For this we will use HEAAN (Homomorphic Encryption for Arithmetic of Approximate Numbers) which defines a homomorphic encryption method proposed by Cheon, Kim, Kim and Song (CKKS) in 2016 [here]:
The CKKS method uses approximate arithmetics over complex numbers, and where we have a real part (x) and an imaginary part (y). We thus get x + jy HEAAN can be used for homomorphic addition, subtraction, multiplication, and scaling. In this example we will take two values (a and b) and encrypt them. Next we will subtract the encrypted value, and decrypt the result [here]:
package main
import (
"fmt"
"github.com/lca1/lattigo/ckks"
"os"
"strconv"
)
func main() {
var logN, logQ, levels, scale uint64
// Scheme params
logN = 10
logQ = 30
levels = 8
scale = logQ
sigma := 3.19
a:=6.0
b:=7.0
argCount := len(os.Args[1:])
if (argCount>0) {
a,_=strconv.ParseFloat(os.Args[1], 64)
}
if (argCount>1) {
b,_=strconv.ParseFloat(os.Args[2], 64)
}
// Context
var ckkscontext *ckks.CkksContext
ckkscontext, _ = ckks.NewCkksContext(logN, logQ, scale, levels, sigma)
kgen := ckkscontext.NewKeyGenerator()
// Keys
var sk *ckks.SecretKey
var pk *ckks.PublicKey
sk, pk, _ = kgen.NewKeyPair()
// Encryptor
var encryptor *ckks.Encryptor
encryptor, _ = ckkscontext.NewEncryptor(pk)
// Decryptor
var decryptor *ckks.Decryptor
decryptor, _ = ckkscontext.NewDecryptor(sk)
// Values to encrypt
values1 := make([]complex128, 1<<(logN-1))
values2 := make([]complex128, 1<<(logN-1))

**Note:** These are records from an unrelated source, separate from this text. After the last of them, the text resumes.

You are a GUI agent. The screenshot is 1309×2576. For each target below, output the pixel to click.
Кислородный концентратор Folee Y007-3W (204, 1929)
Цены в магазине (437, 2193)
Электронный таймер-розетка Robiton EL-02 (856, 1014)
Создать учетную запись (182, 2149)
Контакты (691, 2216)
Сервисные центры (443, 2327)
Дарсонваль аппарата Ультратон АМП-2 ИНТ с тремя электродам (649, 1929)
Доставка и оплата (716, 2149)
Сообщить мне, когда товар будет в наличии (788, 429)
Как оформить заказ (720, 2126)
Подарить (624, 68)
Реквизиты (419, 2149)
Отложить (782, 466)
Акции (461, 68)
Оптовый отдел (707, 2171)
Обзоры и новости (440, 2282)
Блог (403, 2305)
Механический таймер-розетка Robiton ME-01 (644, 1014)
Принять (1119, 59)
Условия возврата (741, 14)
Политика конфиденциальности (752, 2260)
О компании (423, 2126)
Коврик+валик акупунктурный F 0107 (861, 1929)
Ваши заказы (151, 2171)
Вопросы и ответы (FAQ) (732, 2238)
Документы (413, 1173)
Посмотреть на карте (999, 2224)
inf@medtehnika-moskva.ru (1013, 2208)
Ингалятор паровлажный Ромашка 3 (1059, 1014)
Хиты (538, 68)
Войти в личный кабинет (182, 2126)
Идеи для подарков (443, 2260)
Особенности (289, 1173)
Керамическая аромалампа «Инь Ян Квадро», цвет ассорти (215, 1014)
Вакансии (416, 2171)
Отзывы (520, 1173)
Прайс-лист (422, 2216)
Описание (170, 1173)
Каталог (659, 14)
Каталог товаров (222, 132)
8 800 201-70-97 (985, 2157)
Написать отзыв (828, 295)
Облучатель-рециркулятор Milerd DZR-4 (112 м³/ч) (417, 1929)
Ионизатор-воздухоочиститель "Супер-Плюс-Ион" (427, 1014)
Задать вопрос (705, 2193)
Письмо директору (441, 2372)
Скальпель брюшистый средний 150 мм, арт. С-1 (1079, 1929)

values1[0] = complex(a, 0)
values2[0] = complex(b, 0)
fmt.Printf("HEAAN parameters : logN = %d, logQ = %d, levels = %d (%d bits), logPrecision = %d, logScale = %d, sigma = %f \n", logN, logQ, levels, 60+(levels-1)*logQ, ckkscontext.Precision(), scale, sigma)
plaintext1 := ckkscontext.NewPlaintext(levels-1, scale)
plaintext1.EncodeComplex(values1)
plaintext2 := ckkscontext.NewPlaintext(levels-1, scale)
plaintext2.EncodeComplex(values2)
// Encryption process
var ciphertext1,ciphertext2 *ckks.Ciphertext
ciphertext1, _ = encryptor.EncryptNew(plaintext1)
ciphertext2, _ = encryptor.EncryptNew(plaintext2)
evaluator := ckkscontext.NewEvaluator()
evaluator.Sub(ciphertext1, ciphertext2, ciphertext1)
plaintext1, _ = decryptor.DecryptNew(ciphertext1)
valuesTest := plaintext1.DecodeComplex()
fmt.Printf("\nInput: %f-%f", a,b)
fmt.Printf("\nCipher: %v\n\nDecrypted: ", ciphertext1)
ch:=real(valuesTest[0])
fmt.Printf("%.2f", ch)
}
A sample run is [here]:
HEAAN parameters : logN = 10, logQ = 30, levels = 8 (270 bits), logPrecision = 13, logScale = 30, sigma = 3.190000
Input: 3.200000-7.300000
Cipher: &{[0xc00012b500 0xc00012b520] 0xc0000962c0 30 0xc00012b540 true false}
Decrypted: -4.10
We need to start to think of a world which is full of encrypted values, but still to be able to process them.